**Problem:**
In the entries below, some lines hold the string "axis"; please say how many, giving the number and nothing else.

**Extracted data:**
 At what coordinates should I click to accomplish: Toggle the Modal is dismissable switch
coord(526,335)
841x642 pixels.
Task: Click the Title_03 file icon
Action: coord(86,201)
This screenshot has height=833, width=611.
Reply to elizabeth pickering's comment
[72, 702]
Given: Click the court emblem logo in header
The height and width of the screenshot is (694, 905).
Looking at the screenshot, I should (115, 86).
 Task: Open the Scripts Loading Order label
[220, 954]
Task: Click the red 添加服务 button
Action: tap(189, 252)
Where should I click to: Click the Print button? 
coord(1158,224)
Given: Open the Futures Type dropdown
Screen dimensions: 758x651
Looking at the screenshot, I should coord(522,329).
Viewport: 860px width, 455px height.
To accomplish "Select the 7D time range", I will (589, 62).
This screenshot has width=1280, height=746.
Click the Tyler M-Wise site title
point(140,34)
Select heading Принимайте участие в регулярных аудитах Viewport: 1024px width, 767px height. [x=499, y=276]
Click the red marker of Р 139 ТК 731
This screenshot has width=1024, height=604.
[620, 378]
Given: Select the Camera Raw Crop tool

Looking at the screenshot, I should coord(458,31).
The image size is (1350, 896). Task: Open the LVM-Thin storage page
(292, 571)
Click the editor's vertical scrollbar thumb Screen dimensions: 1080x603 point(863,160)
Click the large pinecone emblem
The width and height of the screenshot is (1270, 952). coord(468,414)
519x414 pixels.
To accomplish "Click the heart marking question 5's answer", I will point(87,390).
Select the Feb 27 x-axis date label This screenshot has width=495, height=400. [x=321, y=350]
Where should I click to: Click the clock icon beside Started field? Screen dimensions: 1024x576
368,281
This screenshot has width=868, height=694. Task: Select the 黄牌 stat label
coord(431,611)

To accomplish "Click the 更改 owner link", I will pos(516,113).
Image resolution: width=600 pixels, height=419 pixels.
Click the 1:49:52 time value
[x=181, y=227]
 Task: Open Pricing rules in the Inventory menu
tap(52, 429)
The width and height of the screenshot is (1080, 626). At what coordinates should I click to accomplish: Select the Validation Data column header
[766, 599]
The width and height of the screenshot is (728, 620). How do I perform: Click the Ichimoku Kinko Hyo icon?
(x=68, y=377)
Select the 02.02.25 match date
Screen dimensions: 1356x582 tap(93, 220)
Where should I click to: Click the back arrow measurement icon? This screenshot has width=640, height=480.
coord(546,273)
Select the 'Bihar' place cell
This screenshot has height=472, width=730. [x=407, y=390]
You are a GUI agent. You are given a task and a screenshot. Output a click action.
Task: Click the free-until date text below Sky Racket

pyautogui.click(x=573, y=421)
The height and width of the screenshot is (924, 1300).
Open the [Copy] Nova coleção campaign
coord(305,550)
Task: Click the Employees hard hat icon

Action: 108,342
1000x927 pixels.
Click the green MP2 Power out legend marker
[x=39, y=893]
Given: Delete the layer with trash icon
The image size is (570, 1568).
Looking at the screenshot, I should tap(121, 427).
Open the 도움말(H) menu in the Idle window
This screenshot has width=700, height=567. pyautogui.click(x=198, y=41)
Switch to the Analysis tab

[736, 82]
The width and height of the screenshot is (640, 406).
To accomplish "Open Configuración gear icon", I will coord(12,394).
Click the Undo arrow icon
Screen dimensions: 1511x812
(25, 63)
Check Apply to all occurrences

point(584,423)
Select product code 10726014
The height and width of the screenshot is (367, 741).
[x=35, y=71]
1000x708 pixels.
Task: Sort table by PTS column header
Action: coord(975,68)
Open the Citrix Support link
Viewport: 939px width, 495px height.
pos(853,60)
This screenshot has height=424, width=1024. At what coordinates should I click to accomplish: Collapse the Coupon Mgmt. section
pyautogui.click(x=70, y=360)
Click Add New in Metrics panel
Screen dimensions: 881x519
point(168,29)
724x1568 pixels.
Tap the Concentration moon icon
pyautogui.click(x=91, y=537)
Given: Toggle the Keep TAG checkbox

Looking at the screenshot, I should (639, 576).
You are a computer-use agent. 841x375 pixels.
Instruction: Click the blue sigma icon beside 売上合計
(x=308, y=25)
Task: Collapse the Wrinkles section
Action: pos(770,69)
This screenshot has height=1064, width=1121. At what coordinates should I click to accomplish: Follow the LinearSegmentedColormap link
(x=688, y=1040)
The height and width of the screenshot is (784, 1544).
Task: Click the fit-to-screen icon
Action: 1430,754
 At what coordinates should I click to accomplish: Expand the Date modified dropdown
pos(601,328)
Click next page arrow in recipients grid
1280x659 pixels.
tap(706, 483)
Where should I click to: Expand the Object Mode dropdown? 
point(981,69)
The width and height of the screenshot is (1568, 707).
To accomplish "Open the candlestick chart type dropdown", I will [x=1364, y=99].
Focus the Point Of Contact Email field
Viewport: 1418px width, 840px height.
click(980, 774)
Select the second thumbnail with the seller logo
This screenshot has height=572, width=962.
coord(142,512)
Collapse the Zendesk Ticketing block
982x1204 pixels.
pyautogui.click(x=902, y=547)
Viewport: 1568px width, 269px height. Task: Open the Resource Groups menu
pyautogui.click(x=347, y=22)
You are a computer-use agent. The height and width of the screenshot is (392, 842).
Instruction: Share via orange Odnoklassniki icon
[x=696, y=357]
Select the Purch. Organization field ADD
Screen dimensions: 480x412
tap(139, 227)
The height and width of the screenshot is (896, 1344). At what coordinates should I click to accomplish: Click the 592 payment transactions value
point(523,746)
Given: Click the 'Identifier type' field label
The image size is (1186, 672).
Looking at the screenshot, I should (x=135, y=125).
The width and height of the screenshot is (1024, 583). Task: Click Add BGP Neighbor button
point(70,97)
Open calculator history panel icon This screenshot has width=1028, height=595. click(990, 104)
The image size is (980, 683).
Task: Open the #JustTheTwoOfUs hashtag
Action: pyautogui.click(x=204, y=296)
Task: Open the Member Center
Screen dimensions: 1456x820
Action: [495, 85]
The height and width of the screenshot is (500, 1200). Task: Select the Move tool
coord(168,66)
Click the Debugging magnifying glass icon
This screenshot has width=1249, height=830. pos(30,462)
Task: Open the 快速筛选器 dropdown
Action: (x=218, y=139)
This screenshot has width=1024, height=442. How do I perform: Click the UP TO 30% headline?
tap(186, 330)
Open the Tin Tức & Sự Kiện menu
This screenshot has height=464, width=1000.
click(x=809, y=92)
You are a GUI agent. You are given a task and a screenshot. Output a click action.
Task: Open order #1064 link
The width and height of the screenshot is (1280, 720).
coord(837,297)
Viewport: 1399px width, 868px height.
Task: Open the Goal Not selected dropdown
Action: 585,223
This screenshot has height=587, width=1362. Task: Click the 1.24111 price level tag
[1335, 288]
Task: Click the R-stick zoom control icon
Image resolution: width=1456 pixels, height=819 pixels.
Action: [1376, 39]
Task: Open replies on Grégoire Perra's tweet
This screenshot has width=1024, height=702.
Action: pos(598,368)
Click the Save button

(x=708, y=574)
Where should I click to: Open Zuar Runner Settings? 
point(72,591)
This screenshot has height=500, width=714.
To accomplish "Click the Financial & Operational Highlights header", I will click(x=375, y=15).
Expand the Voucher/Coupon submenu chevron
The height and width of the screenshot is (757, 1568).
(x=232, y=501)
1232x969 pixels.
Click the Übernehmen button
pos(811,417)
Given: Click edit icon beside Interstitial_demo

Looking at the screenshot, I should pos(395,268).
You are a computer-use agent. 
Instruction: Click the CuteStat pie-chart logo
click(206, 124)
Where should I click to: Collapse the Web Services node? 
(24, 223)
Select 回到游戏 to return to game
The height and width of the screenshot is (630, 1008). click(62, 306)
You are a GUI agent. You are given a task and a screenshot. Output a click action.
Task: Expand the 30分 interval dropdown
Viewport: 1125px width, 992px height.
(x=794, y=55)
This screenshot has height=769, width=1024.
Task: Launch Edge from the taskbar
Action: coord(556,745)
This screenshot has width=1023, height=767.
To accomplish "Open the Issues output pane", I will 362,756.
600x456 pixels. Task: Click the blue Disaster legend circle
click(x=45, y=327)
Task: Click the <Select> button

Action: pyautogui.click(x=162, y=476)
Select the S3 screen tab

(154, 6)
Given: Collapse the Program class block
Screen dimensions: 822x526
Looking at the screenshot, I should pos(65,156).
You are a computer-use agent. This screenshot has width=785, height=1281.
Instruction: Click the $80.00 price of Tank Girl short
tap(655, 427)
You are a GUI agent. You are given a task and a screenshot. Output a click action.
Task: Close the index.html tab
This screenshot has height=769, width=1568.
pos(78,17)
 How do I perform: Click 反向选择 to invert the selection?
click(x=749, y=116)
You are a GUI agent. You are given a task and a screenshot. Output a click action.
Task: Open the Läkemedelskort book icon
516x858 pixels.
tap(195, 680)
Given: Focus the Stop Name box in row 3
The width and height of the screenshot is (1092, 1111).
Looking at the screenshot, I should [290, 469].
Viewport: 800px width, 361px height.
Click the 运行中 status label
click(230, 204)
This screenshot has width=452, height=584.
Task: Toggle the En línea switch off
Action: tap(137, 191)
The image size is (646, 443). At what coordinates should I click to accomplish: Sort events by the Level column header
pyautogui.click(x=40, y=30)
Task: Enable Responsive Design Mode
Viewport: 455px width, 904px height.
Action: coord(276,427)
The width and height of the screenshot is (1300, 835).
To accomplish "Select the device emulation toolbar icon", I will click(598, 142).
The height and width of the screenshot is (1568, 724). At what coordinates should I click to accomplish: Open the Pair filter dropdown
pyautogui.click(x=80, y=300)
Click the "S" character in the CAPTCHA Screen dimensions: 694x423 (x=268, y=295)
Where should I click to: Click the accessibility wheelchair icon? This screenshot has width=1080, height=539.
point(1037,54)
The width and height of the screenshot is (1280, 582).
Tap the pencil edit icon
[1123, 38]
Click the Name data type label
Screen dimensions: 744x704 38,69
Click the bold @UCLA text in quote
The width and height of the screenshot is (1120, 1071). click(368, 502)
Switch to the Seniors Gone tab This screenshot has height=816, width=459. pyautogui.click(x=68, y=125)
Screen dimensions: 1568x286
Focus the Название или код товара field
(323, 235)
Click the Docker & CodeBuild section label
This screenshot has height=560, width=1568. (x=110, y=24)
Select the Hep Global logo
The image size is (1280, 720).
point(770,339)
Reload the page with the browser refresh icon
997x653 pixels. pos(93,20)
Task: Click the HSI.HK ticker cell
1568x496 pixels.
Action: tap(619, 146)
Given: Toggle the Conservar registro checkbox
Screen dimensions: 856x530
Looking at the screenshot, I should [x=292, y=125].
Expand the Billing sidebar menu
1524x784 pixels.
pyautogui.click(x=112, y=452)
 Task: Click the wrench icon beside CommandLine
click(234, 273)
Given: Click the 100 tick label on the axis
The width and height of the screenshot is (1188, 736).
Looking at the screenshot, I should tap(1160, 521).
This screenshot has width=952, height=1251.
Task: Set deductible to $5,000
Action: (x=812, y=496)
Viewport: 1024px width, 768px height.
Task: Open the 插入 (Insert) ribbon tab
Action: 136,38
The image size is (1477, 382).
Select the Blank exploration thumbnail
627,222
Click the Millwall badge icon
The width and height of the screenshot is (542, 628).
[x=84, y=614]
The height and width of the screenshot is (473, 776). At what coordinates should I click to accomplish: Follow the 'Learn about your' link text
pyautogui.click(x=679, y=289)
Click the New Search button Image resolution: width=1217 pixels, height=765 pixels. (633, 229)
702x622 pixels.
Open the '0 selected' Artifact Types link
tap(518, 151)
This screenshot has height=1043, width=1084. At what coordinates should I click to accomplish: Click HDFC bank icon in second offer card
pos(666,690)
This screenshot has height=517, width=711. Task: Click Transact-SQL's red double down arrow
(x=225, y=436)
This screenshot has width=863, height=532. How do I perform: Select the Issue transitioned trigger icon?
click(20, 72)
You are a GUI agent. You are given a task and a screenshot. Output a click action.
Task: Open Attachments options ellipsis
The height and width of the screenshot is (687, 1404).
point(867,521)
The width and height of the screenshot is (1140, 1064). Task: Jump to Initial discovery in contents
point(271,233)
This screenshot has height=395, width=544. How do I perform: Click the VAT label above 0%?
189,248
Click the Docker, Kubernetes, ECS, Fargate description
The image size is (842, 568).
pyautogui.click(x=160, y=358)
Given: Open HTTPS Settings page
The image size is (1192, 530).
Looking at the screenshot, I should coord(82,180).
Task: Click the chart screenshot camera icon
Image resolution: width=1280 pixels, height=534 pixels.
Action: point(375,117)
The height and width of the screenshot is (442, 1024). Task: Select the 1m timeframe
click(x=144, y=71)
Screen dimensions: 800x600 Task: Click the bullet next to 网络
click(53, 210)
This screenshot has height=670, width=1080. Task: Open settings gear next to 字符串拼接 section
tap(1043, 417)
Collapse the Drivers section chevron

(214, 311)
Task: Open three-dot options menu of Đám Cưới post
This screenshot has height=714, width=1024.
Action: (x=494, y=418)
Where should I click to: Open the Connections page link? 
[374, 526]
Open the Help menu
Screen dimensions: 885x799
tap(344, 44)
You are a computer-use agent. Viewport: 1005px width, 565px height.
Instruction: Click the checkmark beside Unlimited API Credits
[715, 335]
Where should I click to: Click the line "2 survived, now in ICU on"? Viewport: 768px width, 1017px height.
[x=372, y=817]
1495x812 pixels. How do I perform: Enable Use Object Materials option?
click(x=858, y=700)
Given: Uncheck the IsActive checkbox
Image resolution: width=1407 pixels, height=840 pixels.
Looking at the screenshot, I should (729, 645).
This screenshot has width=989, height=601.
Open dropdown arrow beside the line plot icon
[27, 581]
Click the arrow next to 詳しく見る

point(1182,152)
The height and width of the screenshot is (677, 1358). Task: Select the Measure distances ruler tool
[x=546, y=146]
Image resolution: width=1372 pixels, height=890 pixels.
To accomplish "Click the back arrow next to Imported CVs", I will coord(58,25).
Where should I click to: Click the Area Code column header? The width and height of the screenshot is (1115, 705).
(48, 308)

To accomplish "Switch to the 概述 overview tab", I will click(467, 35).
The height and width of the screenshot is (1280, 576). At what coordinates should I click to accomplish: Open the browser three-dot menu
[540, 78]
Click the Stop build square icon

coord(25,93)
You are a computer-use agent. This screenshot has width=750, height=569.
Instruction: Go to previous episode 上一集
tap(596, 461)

**Task answer:**
2